China – Alibaba, the Chinese tech and e-commerce giant, has officially joined the AI race with the launch of Qwen2.5-VL, an open-source multimodal model that builds on the capabilities of its predecessor, Qwen2-VL.
In a blog post, Alibaba shared that Qwen2.5-VL shows impressive multimodal capabilities, excelling at understanding texts, charts, diagrams, and layouts in images.

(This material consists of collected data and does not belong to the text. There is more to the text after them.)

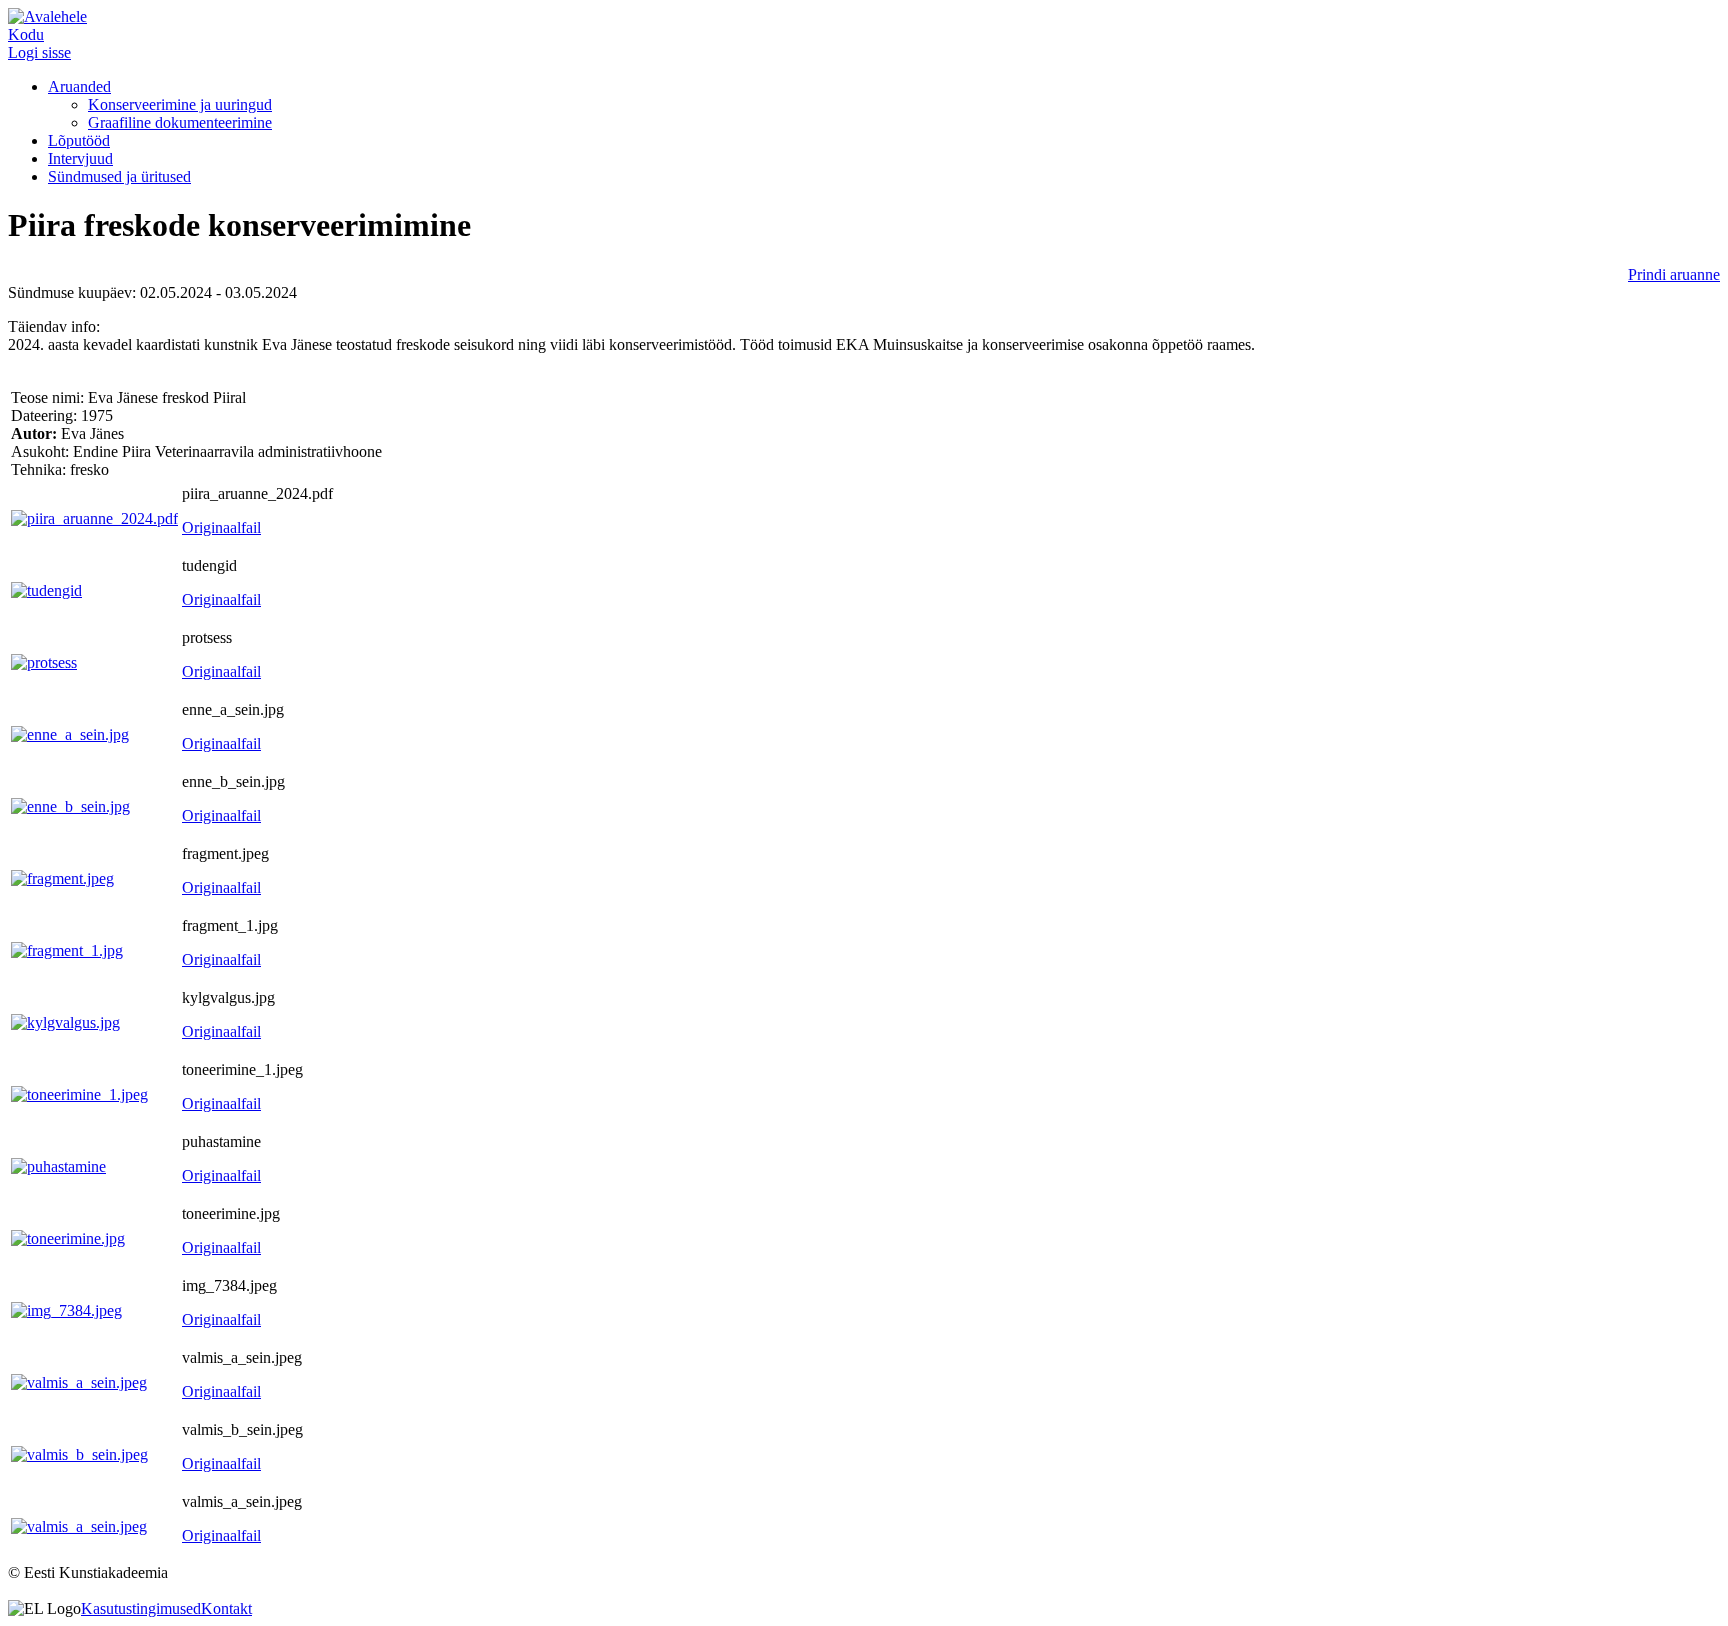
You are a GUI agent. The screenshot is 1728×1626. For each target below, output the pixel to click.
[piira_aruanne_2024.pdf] (94, 518)
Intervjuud (80, 158)
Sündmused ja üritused (119, 176)
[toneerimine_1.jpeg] (79, 1094)
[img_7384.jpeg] (66, 1310)
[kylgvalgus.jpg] (65, 1022)
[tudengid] (46, 590)
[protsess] (44, 662)
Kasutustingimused (141, 1608)
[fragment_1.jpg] (67, 950)
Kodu (26, 34)
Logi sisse (39, 52)
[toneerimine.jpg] (68, 1238)
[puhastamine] (58, 1166)
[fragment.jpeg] (62, 878)
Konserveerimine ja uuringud (180, 104)
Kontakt (226, 1608)
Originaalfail (221, 527)
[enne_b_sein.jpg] (70, 806)
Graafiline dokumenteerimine (180, 122)
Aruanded (79, 86)
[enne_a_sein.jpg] (70, 734)
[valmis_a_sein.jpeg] (79, 1382)
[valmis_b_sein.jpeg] (79, 1454)
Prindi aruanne (1674, 274)
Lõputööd (79, 140)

It can also analyse videos longer than an hour, answer related questions, and pinpoint specific segments.
Additionally, the model can also convert unstructured data from invoices, forms, or tables into organised formats like JSON, making it useful for automating tasks such as processing financial or legal documents.

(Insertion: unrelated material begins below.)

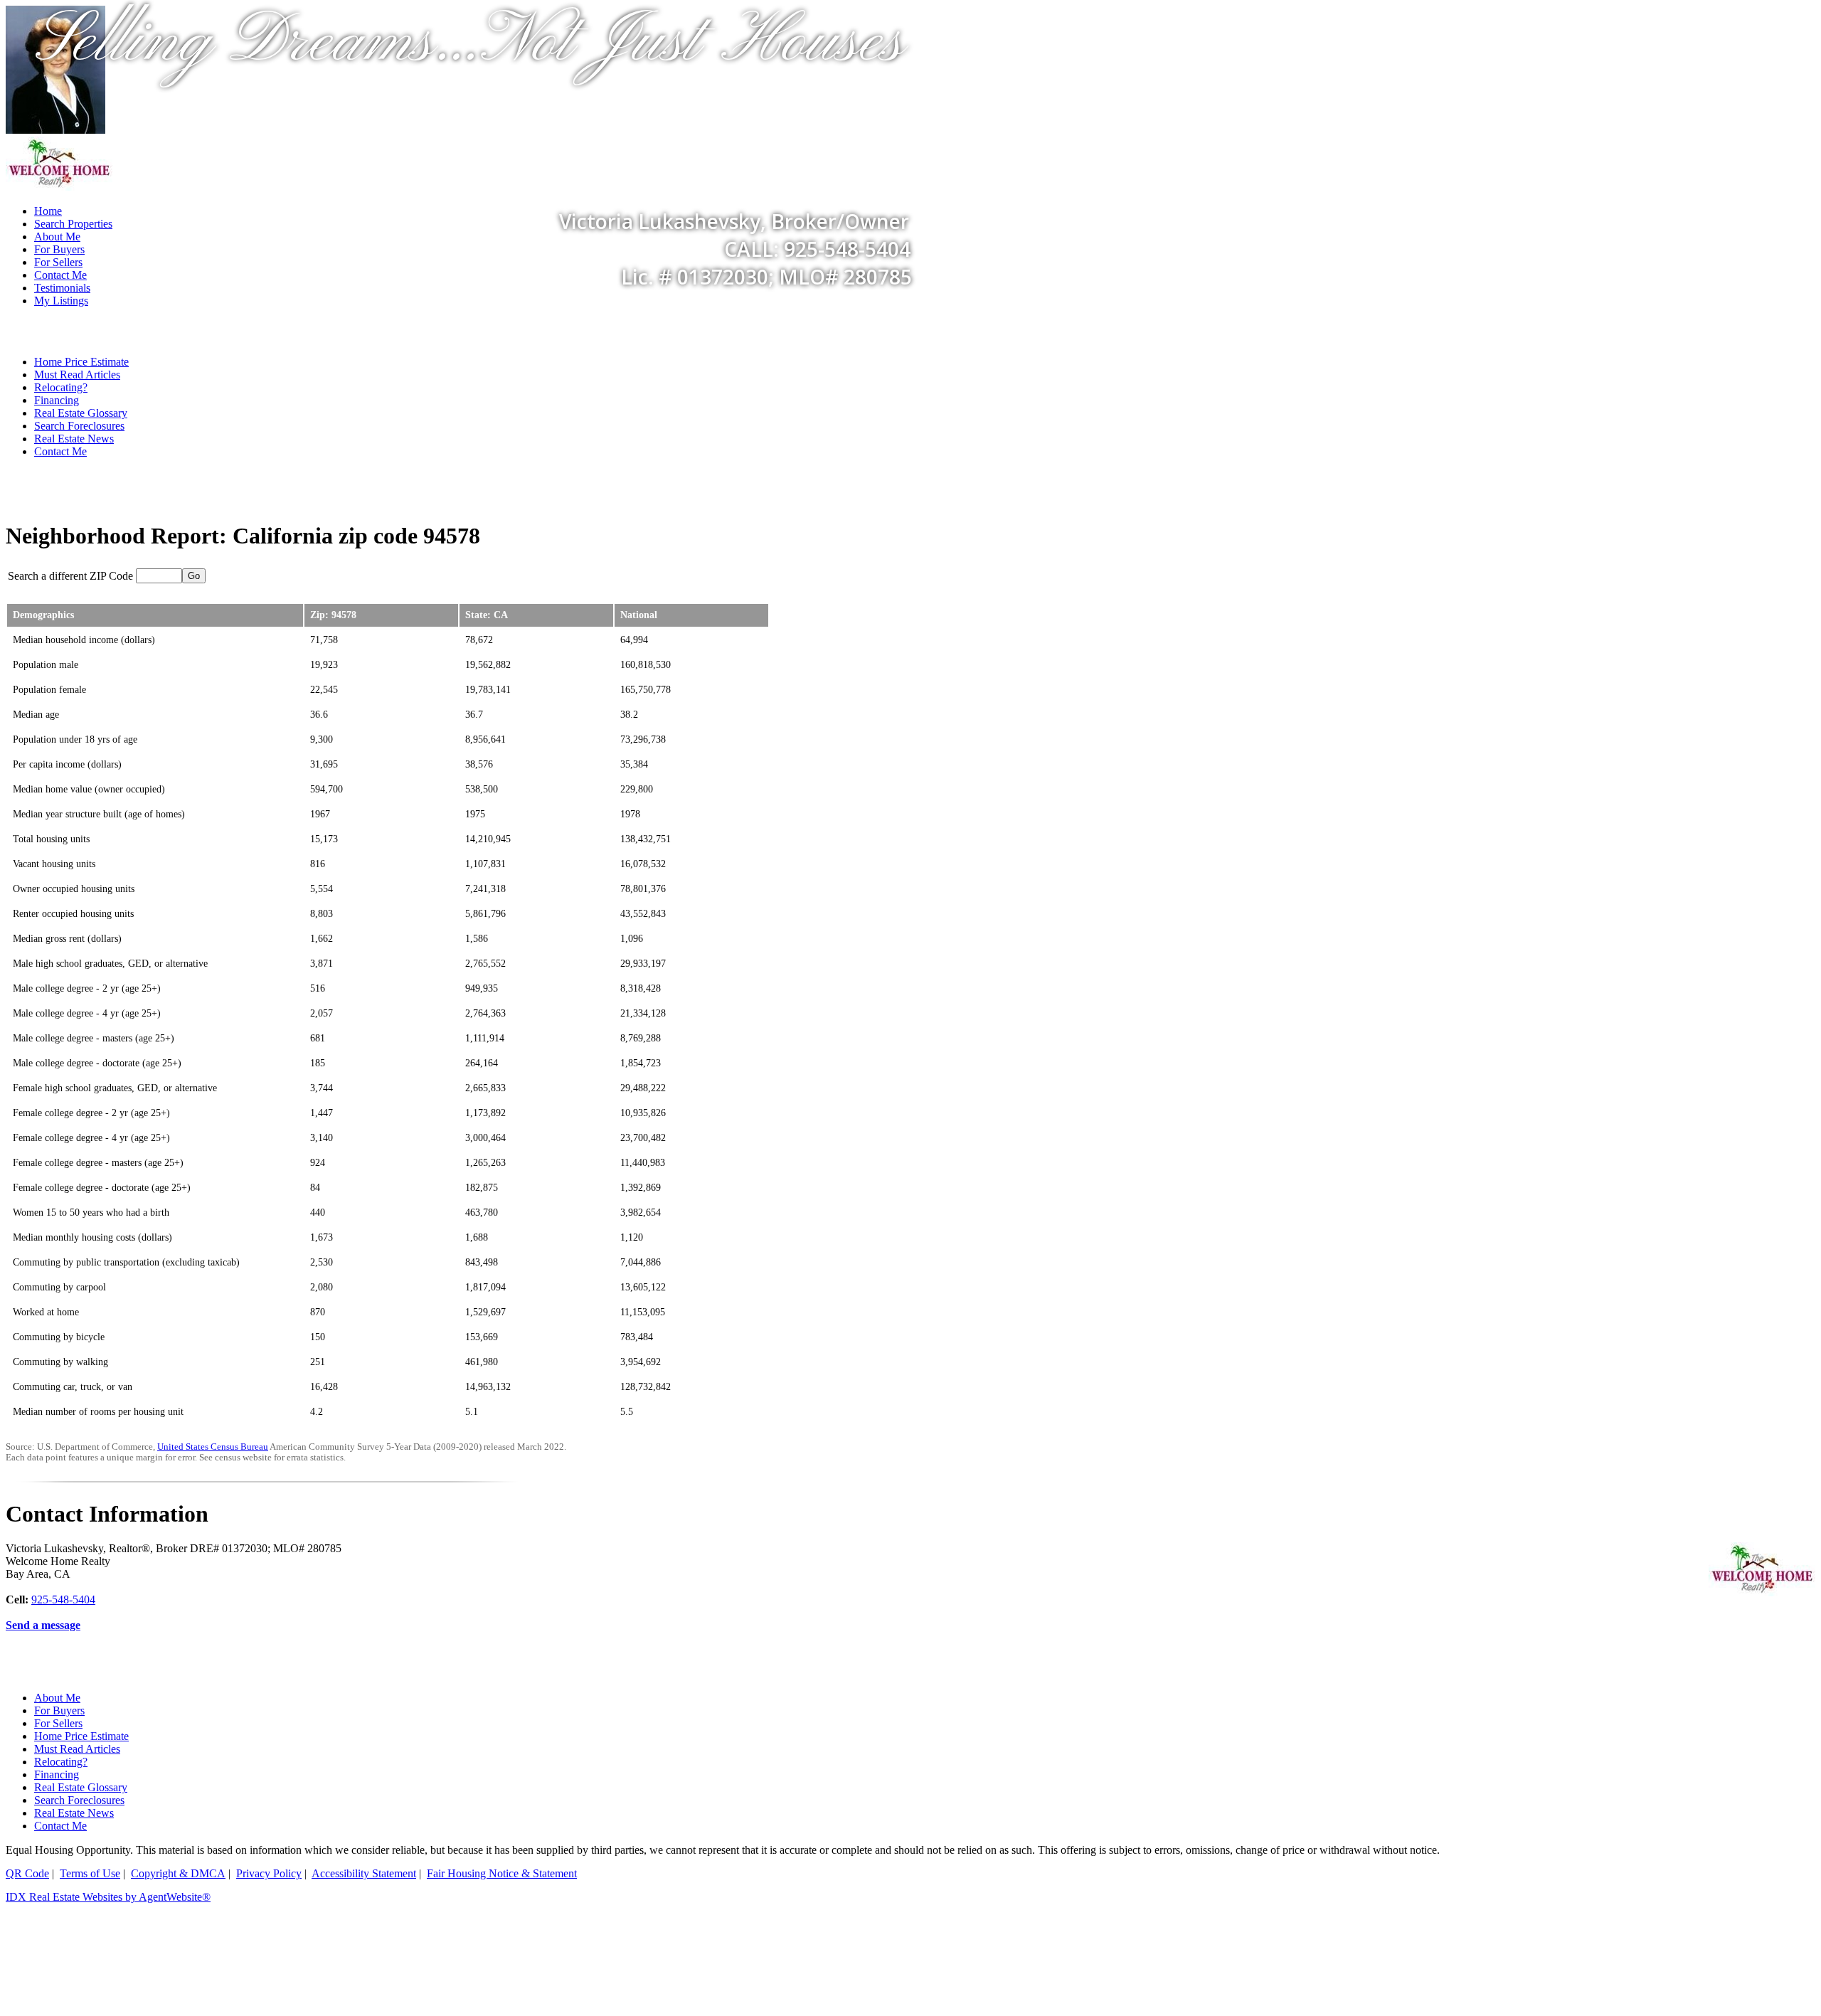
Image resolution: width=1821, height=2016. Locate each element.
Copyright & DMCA (178, 1873)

Alibaba also claimed that by combining parsing and localisation features, Qwen2.5-VL can act as a visual agent, helping users perform tasks like checking the weather or booking a flight by guiding the use of different tools on computers and mobile devices.
The company further revealed that their flagship model, Qwen2.5-VL-72B-Instruct, performs competitively across a range of benchmarks, including document and diagram reading, visual question answering, college-level math, video understanding, and visual tasks.
It’s also worth noting that Alibaba and the Qwen team are developing Qwen2.5-Max, a large-scale MoE model they claim outperforms DeepSeek V3 in key areas like coding, general tasks, and human preferences. They also stated it has shown competitive results in other assessments, including tests on college-level knowledge.
“Qwen2.5-Max outperforms … almost across the board GPT-4o, DeepSeek-V3, and Llama-3.1-405B,” Alibaba’s cloud unit said in an announcement on its official WeChat account, referencing OpenAI and Meta’s leading open-source AI models, Reuters reported.
Both Qwen2.5-Max and Qwen2.5-VL are now accessible via Qwen Chat, Alibaba’s conversational AI platform, where users can interact with the models, explore features, and perform tasks like searching. Additionally, developers can access the Qwen2.5-Max API through Alibaba Cloud.
The release of Alibaba’s Qwen2.5 comes after DeepSeek launched its AI assistant powered by the DeepSeek-V3 model on January 10, followed by the January 20 release of its R1 model, which has sparked significant discussions around the AI boom and the pressure for AI firms to upgrade their own model.